Nazi Local: Placing the Production of Power in the Third Reich

Conference Group for Central European History 3
Friday, January 6, 2012: 9:30 AM-11:30 AM
Parlor D (Sheraton Chicago Hotel & Towers)
Chair:
Andrew Bergerson, University of Missouri-Kansas City
Comment:
Maiken Umbach, University of Manchester

Session Abstract

The notion of an omnipotent National Socialist state terrorizing the population into submission has long been complicated by historians who demonstrated the polycratic nature of the Nazi state, the systemic incoherence of planning and execution of policy in the central administration, the readiness of society to police itself in the name of a racially pure Volksgemeinschaft, and the importance of everyday practices for the production of ordinariness under oppressive political conditions. In the context of war-driven racial policy, historians now underline a certain degree of leverage within the Reich’s institutions, such as the army, the SS and the Gau-leadership, mindful that such leverage was always subordinate to and legitimized by the Nazi regime’s totalizing ideological frame. Conversely, recent research also stresses the readiness of individuals to participate in exclusionary practices and anti-Semitic violence. In light of this, it serves to investigate to what extent such ideologically contained and clearly limited ingenuity remained a consistent feature of local politics more generally. Local consortia, coordinated institutions, permitted publics, the local press and the urban corps of welfare workers not only destroyed previously existing social bonds but also mobilized new collectives.

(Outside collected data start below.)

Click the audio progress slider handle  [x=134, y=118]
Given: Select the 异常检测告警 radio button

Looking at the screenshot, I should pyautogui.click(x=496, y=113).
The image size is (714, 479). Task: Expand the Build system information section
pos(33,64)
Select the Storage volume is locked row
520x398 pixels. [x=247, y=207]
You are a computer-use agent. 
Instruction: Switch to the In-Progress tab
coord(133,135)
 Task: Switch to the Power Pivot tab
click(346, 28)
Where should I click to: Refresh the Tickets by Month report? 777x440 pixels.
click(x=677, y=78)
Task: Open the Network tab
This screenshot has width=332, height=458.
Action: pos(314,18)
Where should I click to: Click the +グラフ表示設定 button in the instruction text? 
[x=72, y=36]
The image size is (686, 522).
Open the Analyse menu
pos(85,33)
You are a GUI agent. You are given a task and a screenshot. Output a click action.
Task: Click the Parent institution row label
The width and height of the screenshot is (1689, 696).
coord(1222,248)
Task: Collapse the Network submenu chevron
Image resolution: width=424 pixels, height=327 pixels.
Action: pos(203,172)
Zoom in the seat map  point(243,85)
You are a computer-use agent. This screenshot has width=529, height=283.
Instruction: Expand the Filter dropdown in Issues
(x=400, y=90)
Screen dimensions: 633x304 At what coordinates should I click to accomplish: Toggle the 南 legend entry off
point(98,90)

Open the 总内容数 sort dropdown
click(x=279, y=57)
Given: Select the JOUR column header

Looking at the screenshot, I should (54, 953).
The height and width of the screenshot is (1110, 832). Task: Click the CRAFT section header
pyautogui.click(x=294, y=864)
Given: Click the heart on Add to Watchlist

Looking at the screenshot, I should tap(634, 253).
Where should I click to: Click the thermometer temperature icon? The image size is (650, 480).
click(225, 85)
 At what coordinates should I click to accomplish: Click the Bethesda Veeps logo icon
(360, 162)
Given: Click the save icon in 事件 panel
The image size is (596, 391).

Problematizing the ‘local’ as a conceptual category and exploring its analytical weight, this panel seeks to understand the role played by municipal administrations, institutions and individual citizens in the production and reproduction of the regime’s power. In spite of the politics of Gleichschaltung [coordination] lower level administrators, cultural experts, and interest groups attempted to mobilize local particularities and achievements in the name national issues. Thus much of the day-to-day workings within permitted and coordinated institutions (and publics for that matter) continued to perpetuate the illusion of doing ‘business as usual’ by partaking in politics without partaking in power. Moritz Föllmer and Anne Berg will focus on the urban landscapes of Berlin and Hamburg, respectively. Föllmer concentrates on individual Berliners and their responses to conformity pressures as the regime opened venues for individual self-empowerment and retreat into conspicuous domesticity. Berg, in contrast, will focus on local institutions and their respective attempts to place a nazified Hamburg onto the cultural map of the Third Reich. Taking us to the Nazi celebrated rural idyll of Rothenburg ob der Tauber, Joshua Hagan will explore the local initiatives in reshaping the town as a thoroughly nazified model of the prototypical old-town idyll. Together we are interested in the role played by local identities (individual and collective) in articulating visions that shaped and sustained Nazism at the level of the state, the region and city. Moreover, we hope to gain a better understanding of the impact of local bonds in mediating between individual interest and the social utopia of Volksgemeinschaft or people’s community promulgated by the Nazi state.